• [EXERCISE INSTRUCTIONS]
Give the data again in full. Keep every line the same.

Start of DATA FOR REVIEW

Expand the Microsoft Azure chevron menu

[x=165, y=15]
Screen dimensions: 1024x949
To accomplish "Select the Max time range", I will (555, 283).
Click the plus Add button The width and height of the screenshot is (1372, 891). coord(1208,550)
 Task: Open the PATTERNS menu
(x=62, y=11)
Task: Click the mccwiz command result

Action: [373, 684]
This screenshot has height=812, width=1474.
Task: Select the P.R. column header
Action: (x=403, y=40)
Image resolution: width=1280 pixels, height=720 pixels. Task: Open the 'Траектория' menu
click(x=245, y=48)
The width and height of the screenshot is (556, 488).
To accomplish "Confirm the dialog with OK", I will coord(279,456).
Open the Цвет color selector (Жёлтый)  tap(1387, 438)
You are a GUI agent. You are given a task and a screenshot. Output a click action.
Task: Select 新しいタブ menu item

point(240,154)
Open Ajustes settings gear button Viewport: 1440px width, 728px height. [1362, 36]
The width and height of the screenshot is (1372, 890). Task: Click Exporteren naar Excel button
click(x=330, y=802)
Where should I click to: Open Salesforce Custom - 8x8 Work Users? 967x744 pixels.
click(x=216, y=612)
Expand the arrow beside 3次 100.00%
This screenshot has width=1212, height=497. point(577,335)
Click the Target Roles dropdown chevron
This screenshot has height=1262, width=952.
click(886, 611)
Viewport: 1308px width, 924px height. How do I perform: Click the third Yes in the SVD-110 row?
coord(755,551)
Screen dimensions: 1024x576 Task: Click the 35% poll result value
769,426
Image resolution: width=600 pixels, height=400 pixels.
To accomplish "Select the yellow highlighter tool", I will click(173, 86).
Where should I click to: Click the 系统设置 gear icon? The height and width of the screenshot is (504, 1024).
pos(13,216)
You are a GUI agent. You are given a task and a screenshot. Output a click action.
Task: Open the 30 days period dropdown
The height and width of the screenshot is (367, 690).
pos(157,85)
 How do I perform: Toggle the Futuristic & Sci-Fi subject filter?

End of DATA FOR REVIEW

• [SOLUTION BELOW]
Expand the Microsoft Azure chevron menu

[x=165, y=15]
Screen dimensions: 1024x949
To accomplish "Select the Max time range", I will (555, 283).
Click the plus Add button The width and height of the screenshot is (1372, 891). coord(1208,550)
 Task: Open the PATTERNS menu
(x=62, y=11)
Task: Click the mccwiz command result

Action: [373, 684]
This screenshot has height=812, width=1474.
Task: Select the P.R. column header
Action: (x=403, y=40)
Image resolution: width=1280 pixels, height=720 pixels. Task: Open the 'Траектория' menu
click(x=245, y=48)
The width and height of the screenshot is (556, 488).
To accomplish "Confirm the dialog with OK", I will coord(279,456).
Open the Цвет color selector (Жёлтый)  tap(1387, 438)
You are a GUI agent. You are given a task and a screenshot. Output a click action.
Task: Select 新しいタブ menu item

point(240,154)
Open Ajustes settings gear button Viewport: 1440px width, 728px height. [1362, 36]
The width and height of the screenshot is (1372, 890). Task: Click Exporteren naar Excel button
click(x=330, y=802)
Where should I click to: Open Salesforce Custom - 8x8 Work Users? 967x744 pixels.
click(x=216, y=612)
Expand the arrow beside 3次 100.00%
This screenshot has width=1212, height=497. point(577,335)
Click the Target Roles dropdown chevron
This screenshot has height=1262, width=952.
click(886, 611)
Viewport: 1308px width, 924px height. How do I perform: Click the third Yes in the SVD-110 row?
coord(755,551)
Screen dimensions: 1024x576 Task: Click the 35% poll result value
769,426
Image resolution: width=600 pixels, height=400 pixels.
To accomplish "Select the yellow highlighter tool", I will click(173, 86).
Where should I click to: Click the 系统设置 gear icon? The height and width of the screenshot is (504, 1024).
pos(13,216)
You are a GUI agent. You are given a task and a screenshot. Output a click action.
Task: Open the 30 days period dropdown
The height and width of the screenshot is (367, 690).
pos(157,85)
 How do I perform: Toggle the Futuristic & Sci-Fi subject filter?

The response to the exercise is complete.